- Reading text -

Why It’s Okay to Feel Sad When Life Changes
This past Monday, March 2nd, 2026, I was sitting between classes grading when something caught me off guard.
I was getting sad.
Not stressed. Not frustrated. Not tired. Just… deeply sad.
The kind of sadness that sits heavy in your chest and doesn’t really have a clear explanation.
Normally, I would have distracted myself. Answered emails. Made a to-do list. Found something productive to do so I didn’t have to feel it.
But this time, I didn’t.
I let it sit there.
And honestly, that confused me. Nothing catastrophic had happened. No bad news. No major failure. So why did it feel so heavy?
After praying about it, thinking about it, and talking it through with my wife, I finally understood what it was.
It was grief.
And that surprised me.
I’ve always been an educator — long before I had degrees to prove it. I’ve always liked helping people figure things out. Sometimes that meant encouragement. Sometimes it meant telling someone the hard truth. But it always meant trying to meet people where they were.
Teaching isn’t just what I do. It shaped who I am.
But over the past year, I’ve realized something: seasons change.
Not dramatically. Not with fireworks. Sometimes they change quietly. Internally.

Element and text position data
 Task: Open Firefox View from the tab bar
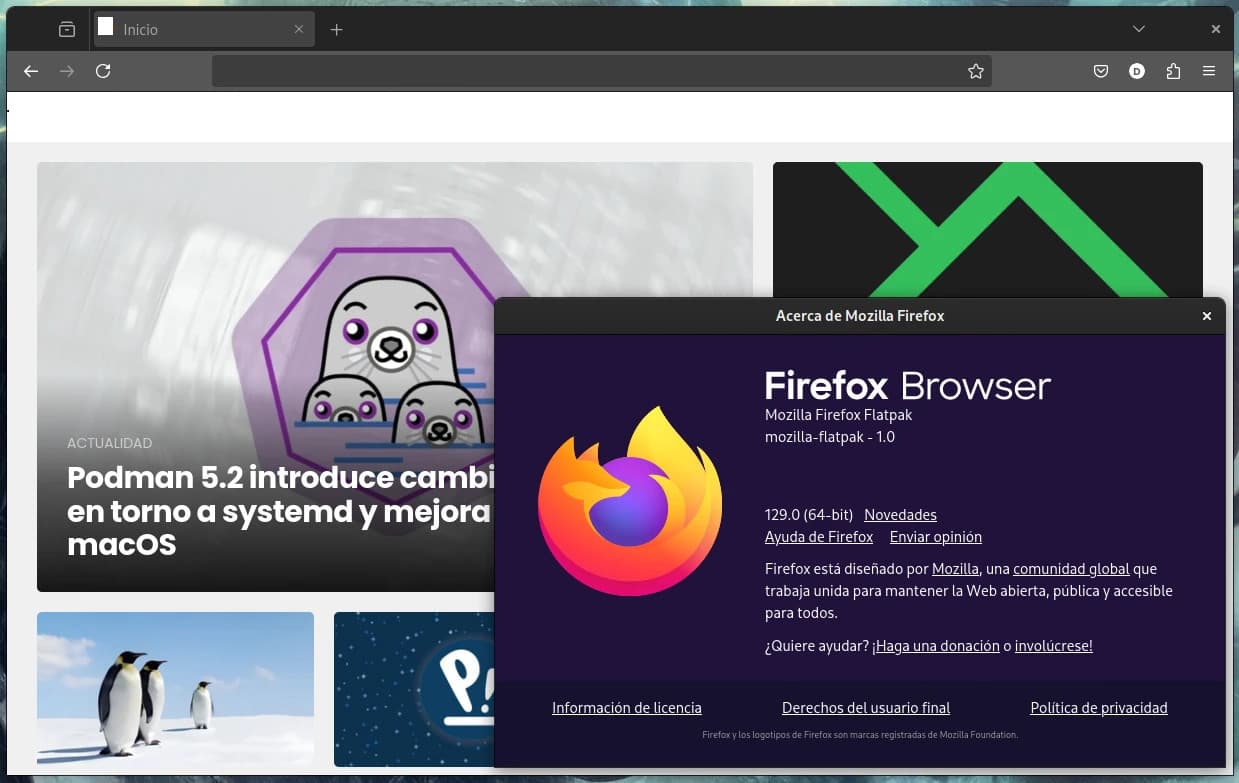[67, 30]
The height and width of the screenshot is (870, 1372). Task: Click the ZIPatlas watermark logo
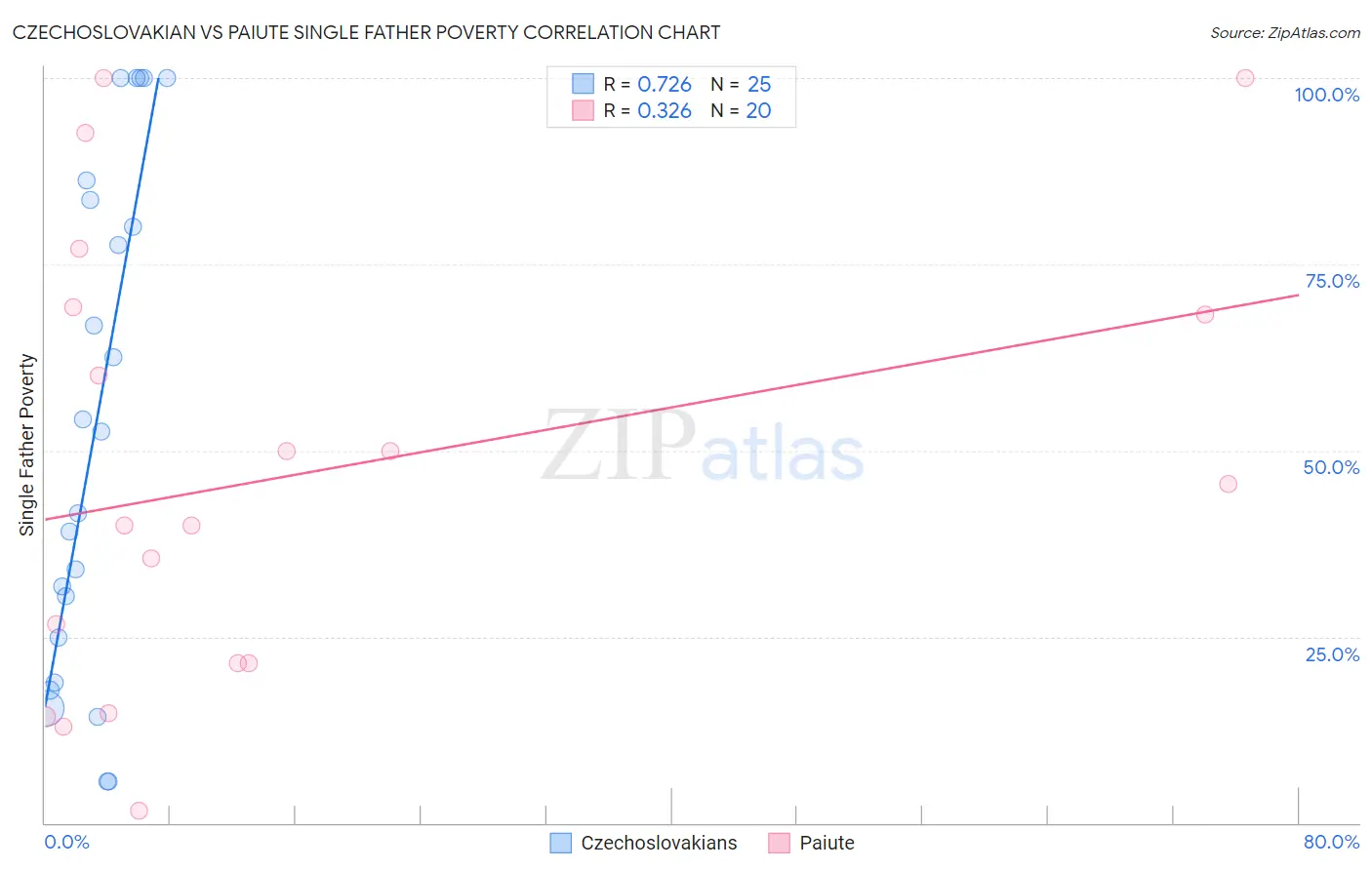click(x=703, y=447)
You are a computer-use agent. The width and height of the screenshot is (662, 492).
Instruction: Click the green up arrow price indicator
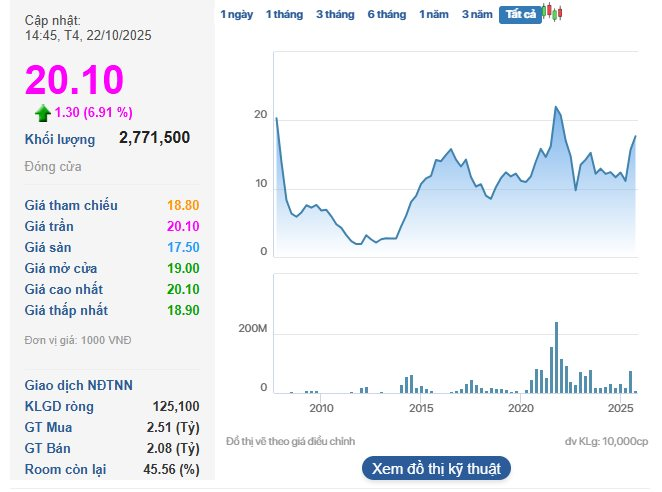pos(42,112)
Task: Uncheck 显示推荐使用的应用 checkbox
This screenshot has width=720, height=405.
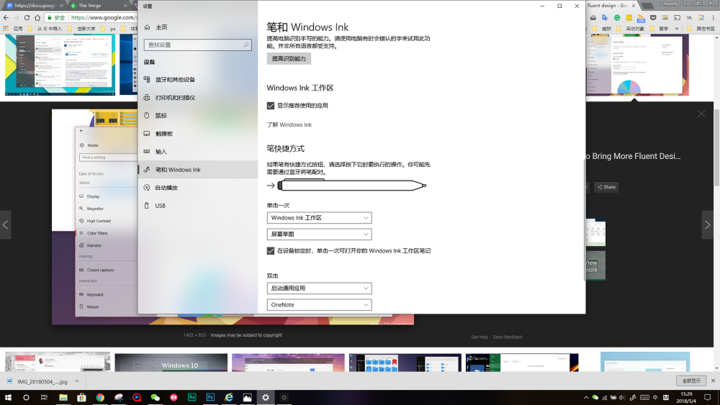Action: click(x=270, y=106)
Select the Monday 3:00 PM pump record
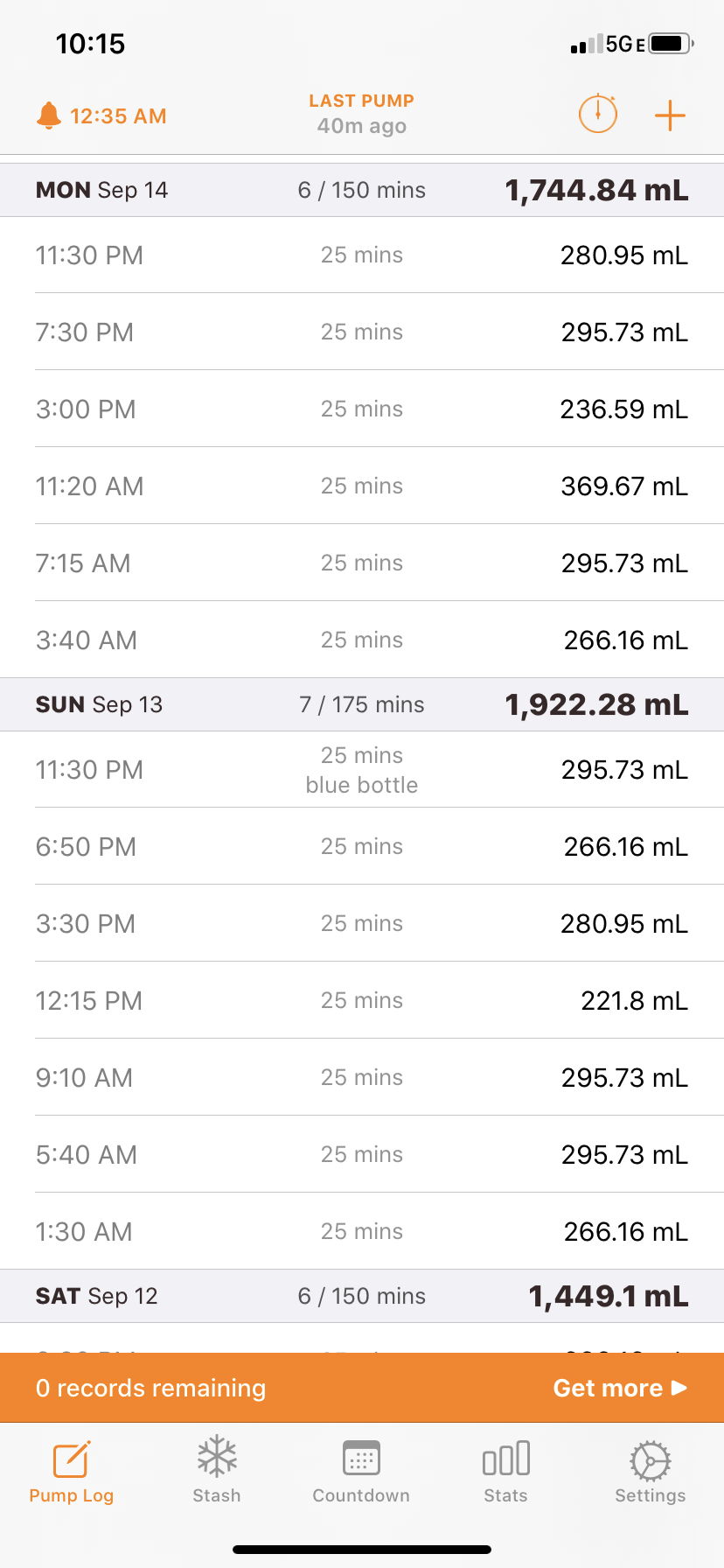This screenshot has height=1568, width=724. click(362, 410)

...

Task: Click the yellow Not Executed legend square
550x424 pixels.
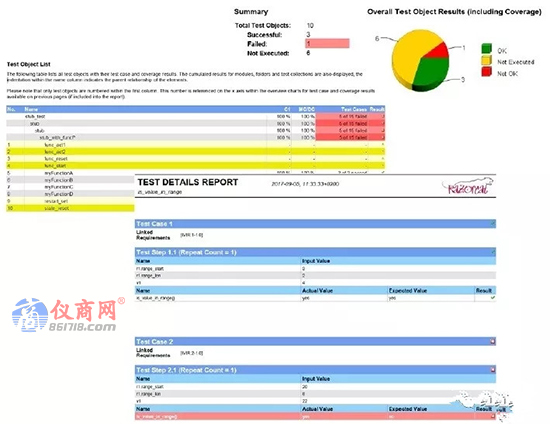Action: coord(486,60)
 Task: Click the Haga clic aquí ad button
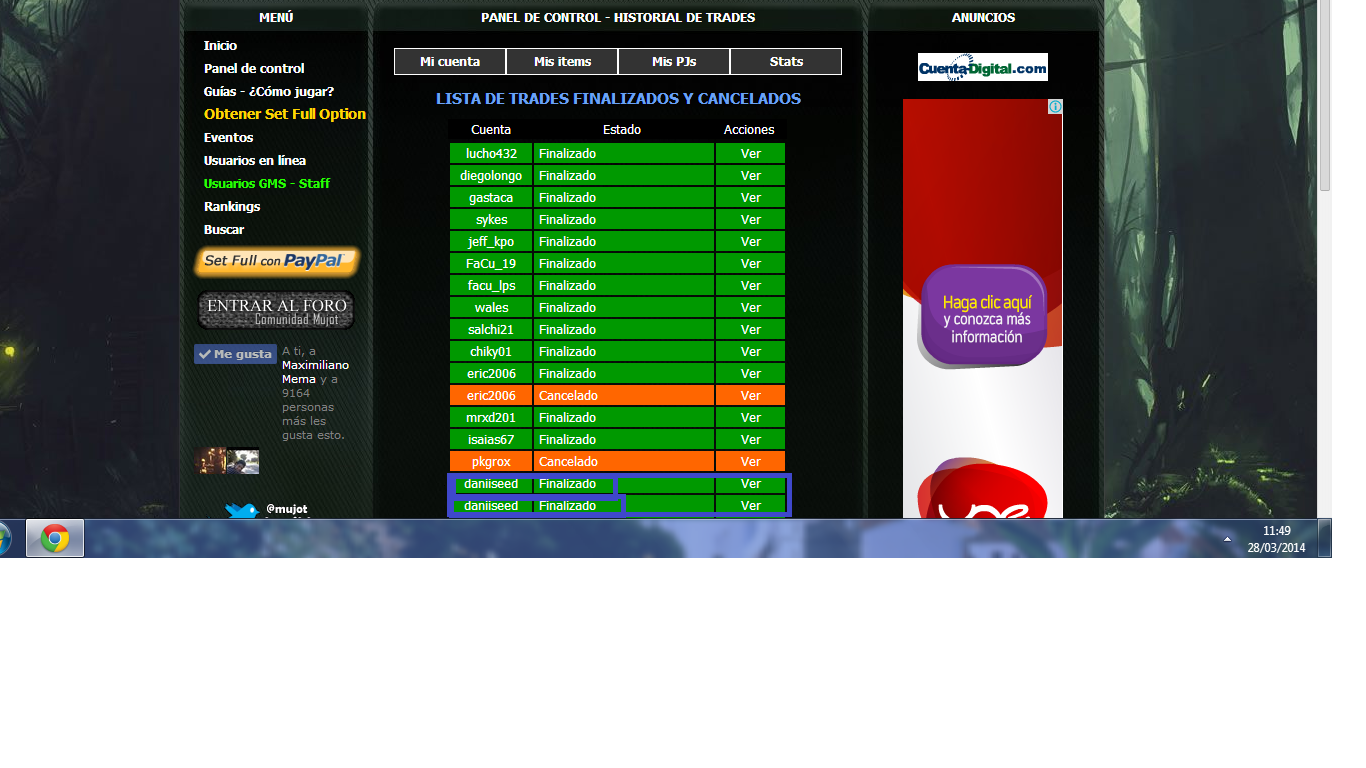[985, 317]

- Things to do -
#1 In the essay on feeling sad when life changes, on what date was the writer sitting between classes grading?
#2 Extract everything from "The kind of" down to "that surprised me." in the essay on feeling sad when life changes, word for word.
These entries have no connection to the essay on feeling sad when life changes.

- Answers to the exercises -
#1 Monday, March 2nd, 2026.

#2
The kind of sadness that sits heavy in your chest and doesn’t really have a clear explanation.
Normally, I would have distracted myself. Answered emails. Made a to-do list. Found something productive to do so I didn’t have to feel it.
But this time, I didn’t.
I let it sit there.
And honestly, that confused me. Nothing catastrophic had happened. No bad news. No major failure. So why did it feel so heavy?
After praying about it, thinking about it, and talking it through with my wife, I finally understood what it was.
It was grief.
And that surprised me.